* _Supplied material_:

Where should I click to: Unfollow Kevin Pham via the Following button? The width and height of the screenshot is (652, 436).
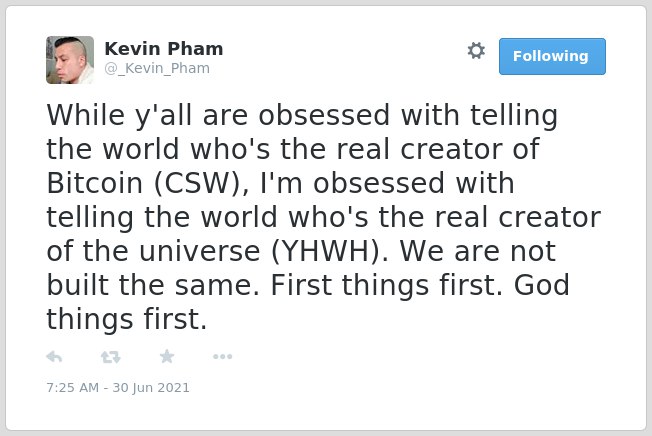[x=552, y=57]
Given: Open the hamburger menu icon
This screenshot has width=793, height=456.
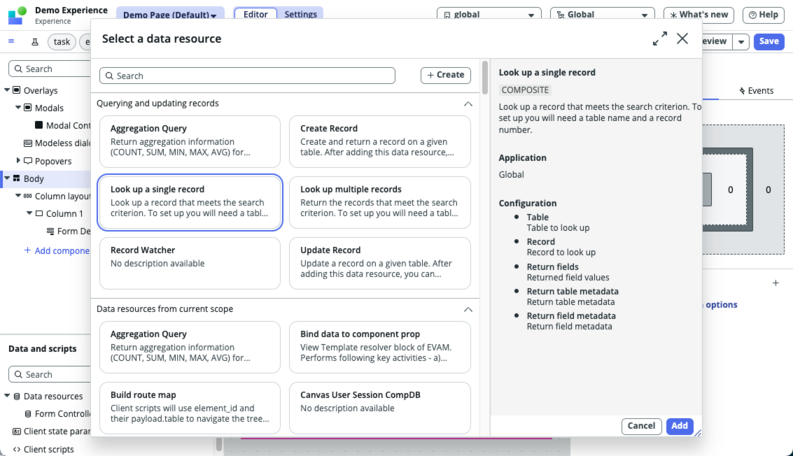Looking at the screenshot, I should click(x=11, y=41).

* _What the task asks_: Copy exactly the lines from the line that contains "Given: Open the hamburger menu icon" through the last line of the records above, both ends included, but leave out the pictures.

* _Answer_:
Given: Open the hamburger menu icon
This screenshot has width=793, height=456.
Looking at the screenshot, I should click(x=11, y=41).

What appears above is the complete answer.